Yesterday I left the Outer Banks, NC, bound for Illinois to spend the week of Father’s Day with my Dad and the rest of my family. I had intended to start the trip at dawn, but as I turned off my road and headed for the Bypass, I was confronted by the biggest, reddest ball of sun that I have ever seen, and I had to divert to one of the beach accesses to take a photo:
The sun’s color was most likely the result of dense smoke from the wildfire on the mainland that is still drifting over the Outer Banks. In the event that anyone thinks this smoke is a minor matter, I turned around from the spot where I took the photo of the sun and aimed down the parking lot to the street beyond. What you see is NOT fog; it is smoke:
Visibility at 7 a.m. on this otherwise clear day was limited to less than a city block. It is hard to grasp the extent of the problem until the fire and its resultant smoke is viewed from space, as in this satellite image that was forwarded to me by my friend Bill Holt:
Not only does the Outer Banks stink like a campfire around-the-clock, the pollution is causing breathing problems for children, elderly, and infirm people. Suffice it to say that I was glad to be leaving for the next ten days.
Officials have warned of potential road closures on the mainland if and when the smoke gets thick enough to affect driving visibility. Since my usual route between the Outer Banks and Illinois would have taken me west to the mainland and quite near the source of the fire, I opted to go north through Hampton Roads and around Richmond instead. I started out at 7 a.m. and by 2:30 p.m. I was already traversing West Virginia. Normally, this is a two-day trip for me, but I made the decision to forge ahead and do the trip in a single day because my car was packed to the gills with all my personal possessions and I worried about someone breaking into the car if I stopped for the night.

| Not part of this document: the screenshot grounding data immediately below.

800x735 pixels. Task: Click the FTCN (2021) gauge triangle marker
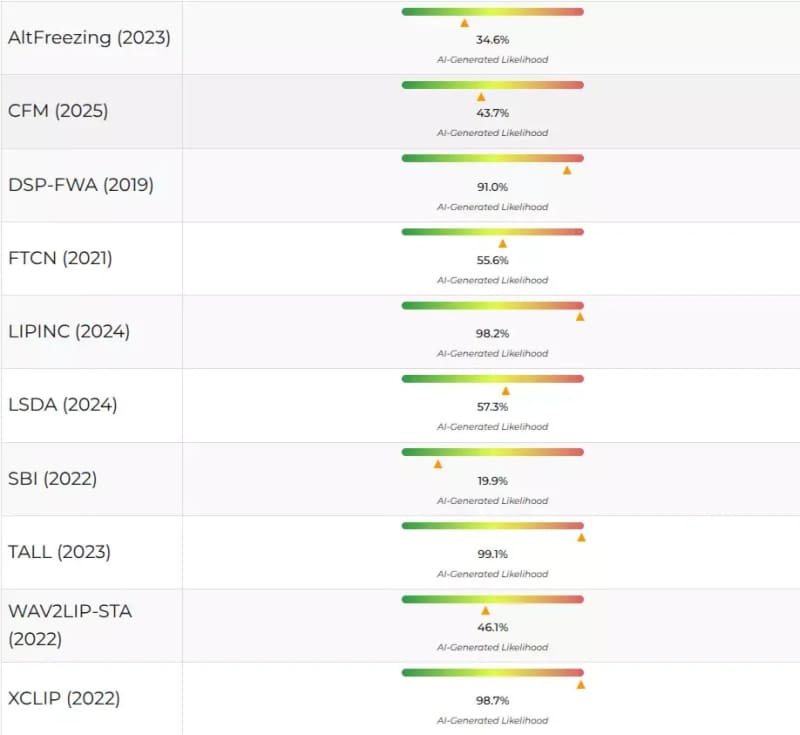point(503,243)
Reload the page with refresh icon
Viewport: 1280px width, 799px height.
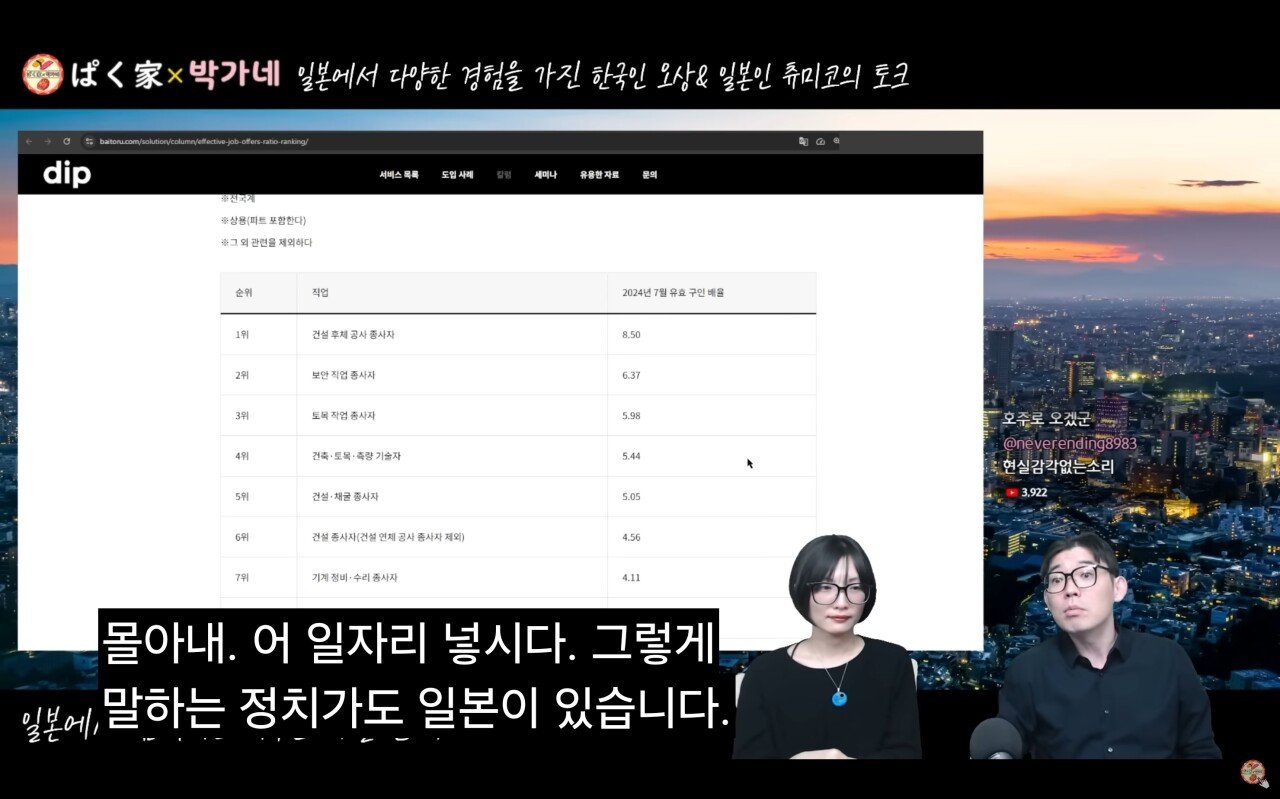(x=67, y=141)
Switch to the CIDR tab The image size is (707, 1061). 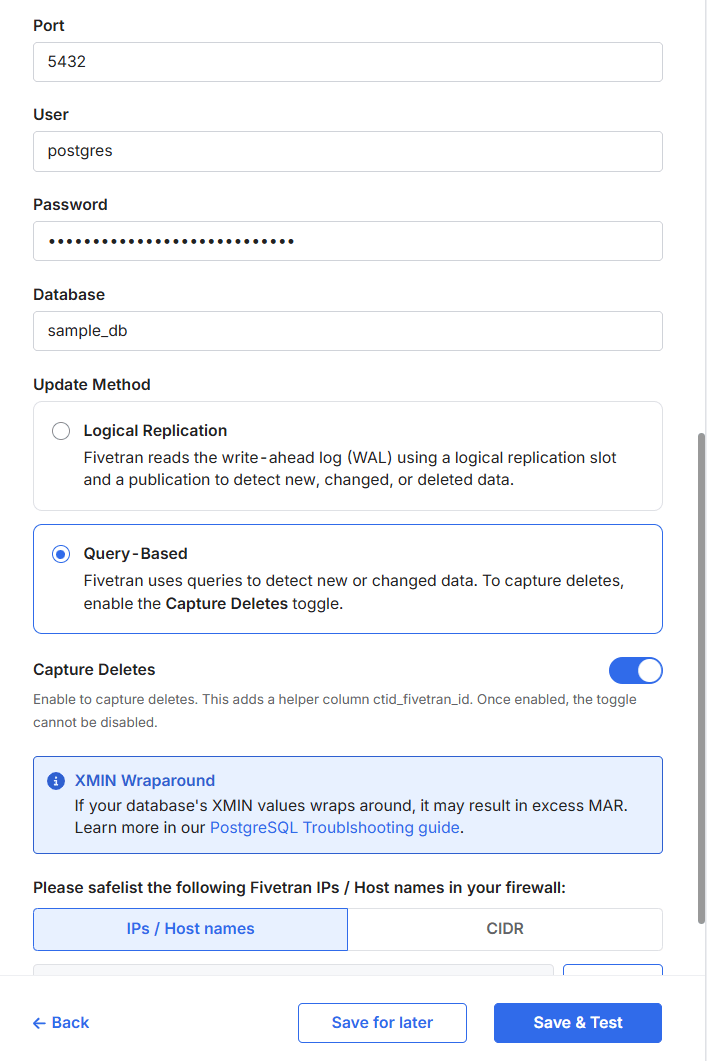pos(504,929)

Let me digress for just a moment. You may well wonder why I was carrying all my worldly possessions in my car. I have only alluded to what is happening in my life in a few previous posts because I am just superstitious enough to believe that saying it out loud could have jinxed it. But now that I am past most of the hurdles that could jinx the deal, I feel comfortable enough to tell you the BIG news. Yes, dear, devoted readers, my house in North Carolina is under contract and scheduled to close June 30th. I have been living in Sarasota while waiting for my house to sell and I like Sarasota very much, however I do want to check out San Diego as well, so I am storing all my “stuff” at my Dad’s house until I decide where to put down roots.
It’s very strange to think that almost everything I own – the entire substance of my lifetime thus far – fit into my Toyota Rav4. But then, I’ve never been a packrat and am a firm believer that “things” weigh you down. Over the past few years I gathered too many “things” around me, which made me feel heavy and trapped. I have done this several times before in my life. I settle down, buy a home, and begin to acquire “things.” Then I decide to move on and go through a cycle of eliminating “things,” which is always a freeing experience. This time was no different, but somehow I suspect that I have closed the circle for good this time. What I now want is a simple life without the burden of too many things. Simplify, simplify, simplify – that is my mantra!
So, back to my trip. I did push through and arrived at Dad’s slightly after midnight, following a 17 and a half hour drive with only four stops for gas, two bathroom breaks, and a quick stop at a McDonalds drive-through for a couple Filet ‘O Fish sandwiches and a large fries (I eat horribly when I am driving). Then today, in just under three hours, we unloaded the “stuff” that it had taken three days for me to load into the car. Most of it fit into a small, empty bedroom closet.
Since my sisters both live only a few miles from Dad, in the afternoon we gathered at Nancy’s house, where I gorged on candy, cream puffs, pretzels with cheese dip, and Goldfish crackers (I also eat horribly when I am around my family – where IS my will power???). After dinner, we sat on her rear deck, sipping cold drinks, enjoying the exquisite weather and watching a crystal clear half-moon rise over the idyllic scene. The homes in her subdivision back up to one another over huge expanses of lush green lawn where rabbits playfully hop around and neighbor kids run and play. It was an incredibly relaxing and enjoyable evening, and I found myself thinking that Illinois is not so bad, after all. Then I remembered the winters. Scratch that last statement.
I’m not quite sure what life holds for me now. I will stay in Sarasota until I sell a second property that I own, but then I am free to go wherever I wish and do whatever I want. I continue to write my book and have high hopes of getting it published, however the writing has taken longer than I ever anticipated. The book is about 80% complete and at the moment is out to readers for review, which is just a well, since I have found it absolutely impossible to write on the Outer Banks. I suspect this writer’s block has more to do with being occupied by events concerning the sale of the house than any lack of creative ability. As usual, I am simply putting one foot in front of the other and doing the next right thing. I am confident that the Universe will show me the path I am supposed to be on. Life is good, no matter what.